La reciente visita del gobernador de Huánuco a Lima ha dejado al descubierto una serie de deficiencias en la gestión pública regional que merecen una reflexión profunda y crítica. Lo que debía ser una oportunidad para impulsar el desarrollo de nuestra región se convirtió en un episodio que evidencia la falta de preparación y profesionalismo en los más altos niveles de nuestra administración local.

El viaje a la capital, con el propósito de reunirse con el premier y el ministro del MTC y gestionar obras cruciales para Huánuco, se vio empañado por errores básicos de protocolo y planificación. La ausencia de una solicitud detallada, que incluyera los temas a tratar y la lista de asistentes, no solo entorpeció la gestión sino que también proyectó una imagen de improvisación que poco favorece a nuestra región.

Esta situación pone de manifiesto la urgente necesidad de contar con asesores expertos en relaciones institucionales y gestión pública en el equipo del gobernador. La humildad para reconocer las propias limitaciones y buscar el apoyo necesario es una virtud esencial en todo líder efectivo, y es momento de que nuestras autoridades la demuestren.

Sin embargo, sería injusto no señalar que la responsabilidad de este desencuentro no recae exclusivamente en la delegación huanuqueña. La Presidencia del Consejo de Ministros (PCM) debería mostrar mayor flexibilidad y respeto hacia las autoridades regionales. El trato recibido, limitando drásticamente el tiempo de audiencia y excluyendo a la mayoría de la delegación, no contribuye a fortalecer las relaciones entre el gobierno central y las regiones, tan necesarias para el desarrollo equilibrado del país.
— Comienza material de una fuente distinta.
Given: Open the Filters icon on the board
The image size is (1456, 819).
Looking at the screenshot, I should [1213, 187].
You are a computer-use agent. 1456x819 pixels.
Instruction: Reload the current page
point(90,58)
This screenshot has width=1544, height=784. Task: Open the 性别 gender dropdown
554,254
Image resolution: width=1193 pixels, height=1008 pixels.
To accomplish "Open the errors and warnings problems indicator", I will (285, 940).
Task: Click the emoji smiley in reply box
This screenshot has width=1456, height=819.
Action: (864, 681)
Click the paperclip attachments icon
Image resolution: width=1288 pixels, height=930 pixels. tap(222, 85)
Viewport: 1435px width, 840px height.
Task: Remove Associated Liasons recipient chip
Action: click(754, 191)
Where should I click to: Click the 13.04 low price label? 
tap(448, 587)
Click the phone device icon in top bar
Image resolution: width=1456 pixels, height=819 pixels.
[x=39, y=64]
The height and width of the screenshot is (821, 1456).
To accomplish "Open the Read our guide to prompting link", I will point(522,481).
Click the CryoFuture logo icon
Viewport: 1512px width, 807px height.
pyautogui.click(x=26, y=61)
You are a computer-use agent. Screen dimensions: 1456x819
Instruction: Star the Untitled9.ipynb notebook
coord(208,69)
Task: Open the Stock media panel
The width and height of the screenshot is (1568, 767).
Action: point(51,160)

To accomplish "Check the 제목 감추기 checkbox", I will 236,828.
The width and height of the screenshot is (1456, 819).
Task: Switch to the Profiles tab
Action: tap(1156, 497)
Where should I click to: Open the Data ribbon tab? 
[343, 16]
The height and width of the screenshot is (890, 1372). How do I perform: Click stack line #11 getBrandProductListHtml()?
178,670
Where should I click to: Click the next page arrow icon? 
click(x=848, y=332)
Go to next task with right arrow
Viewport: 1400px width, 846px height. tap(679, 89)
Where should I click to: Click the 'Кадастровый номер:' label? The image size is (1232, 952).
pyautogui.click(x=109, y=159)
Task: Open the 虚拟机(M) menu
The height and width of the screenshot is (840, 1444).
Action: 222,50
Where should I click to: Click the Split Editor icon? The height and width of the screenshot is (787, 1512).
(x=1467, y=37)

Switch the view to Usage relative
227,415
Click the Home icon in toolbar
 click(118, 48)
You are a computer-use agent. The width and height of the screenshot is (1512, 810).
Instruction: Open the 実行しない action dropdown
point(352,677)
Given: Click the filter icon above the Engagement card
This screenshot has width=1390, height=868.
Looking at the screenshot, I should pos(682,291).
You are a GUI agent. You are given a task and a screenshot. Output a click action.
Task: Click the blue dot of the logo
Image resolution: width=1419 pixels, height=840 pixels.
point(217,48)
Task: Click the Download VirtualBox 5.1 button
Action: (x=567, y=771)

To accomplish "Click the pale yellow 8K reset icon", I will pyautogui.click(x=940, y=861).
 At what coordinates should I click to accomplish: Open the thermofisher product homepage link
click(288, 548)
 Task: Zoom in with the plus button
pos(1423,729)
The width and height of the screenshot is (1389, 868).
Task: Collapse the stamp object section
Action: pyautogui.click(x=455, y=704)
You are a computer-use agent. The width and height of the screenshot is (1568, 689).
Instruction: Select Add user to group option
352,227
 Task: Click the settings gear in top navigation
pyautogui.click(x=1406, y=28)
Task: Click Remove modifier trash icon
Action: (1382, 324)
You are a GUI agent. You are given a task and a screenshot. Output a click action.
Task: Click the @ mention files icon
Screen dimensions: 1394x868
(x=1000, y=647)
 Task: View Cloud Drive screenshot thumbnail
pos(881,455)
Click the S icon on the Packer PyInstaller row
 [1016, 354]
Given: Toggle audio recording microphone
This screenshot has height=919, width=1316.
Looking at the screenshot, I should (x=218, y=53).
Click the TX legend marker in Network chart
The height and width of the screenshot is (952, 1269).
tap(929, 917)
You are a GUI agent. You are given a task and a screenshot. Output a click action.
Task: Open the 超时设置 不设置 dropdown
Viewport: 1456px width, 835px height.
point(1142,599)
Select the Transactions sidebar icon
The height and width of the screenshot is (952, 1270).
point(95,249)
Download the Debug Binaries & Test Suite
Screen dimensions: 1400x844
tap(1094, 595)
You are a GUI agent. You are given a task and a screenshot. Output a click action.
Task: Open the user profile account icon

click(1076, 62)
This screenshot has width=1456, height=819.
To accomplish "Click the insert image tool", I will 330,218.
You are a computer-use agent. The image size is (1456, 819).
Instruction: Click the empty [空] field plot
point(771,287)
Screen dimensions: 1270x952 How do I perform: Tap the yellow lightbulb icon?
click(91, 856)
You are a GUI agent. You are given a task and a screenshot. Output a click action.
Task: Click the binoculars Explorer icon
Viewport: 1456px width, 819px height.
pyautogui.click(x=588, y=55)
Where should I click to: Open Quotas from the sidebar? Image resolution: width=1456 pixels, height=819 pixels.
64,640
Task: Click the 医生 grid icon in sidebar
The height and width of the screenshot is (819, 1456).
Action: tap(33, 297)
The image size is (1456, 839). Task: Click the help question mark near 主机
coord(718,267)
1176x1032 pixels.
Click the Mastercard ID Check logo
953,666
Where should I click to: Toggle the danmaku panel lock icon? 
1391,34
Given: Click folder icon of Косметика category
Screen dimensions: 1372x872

Este incidente debe ser visto como una oportunidad de aprendizaje y mejora. Es imperativo crear una oficina de Relaciones Institucionales en el Gobierno Regional, dotada de profesionales experimentados en gestión pública y protocolo. Asimismo, es fundamental establecer un programa de capacitación continua para funcionarios regionales en temas de gestión, planificación y relaciones intergubernamentales.

La implementación de un sistema de planificación y seguimiento de gestiones ante el gobierno central, con indicadores claros y objetivos medibles, ayudaría a prevenir situaciones similares en el futuro. Además, es crucial fomentar una cultura de autocrítica y mejora continua en la administración regional.

Huánuco merece una gestión pública profesional, eficiente y respetuosa, tanto de parte de sus autoridades regionales como del gobierno central.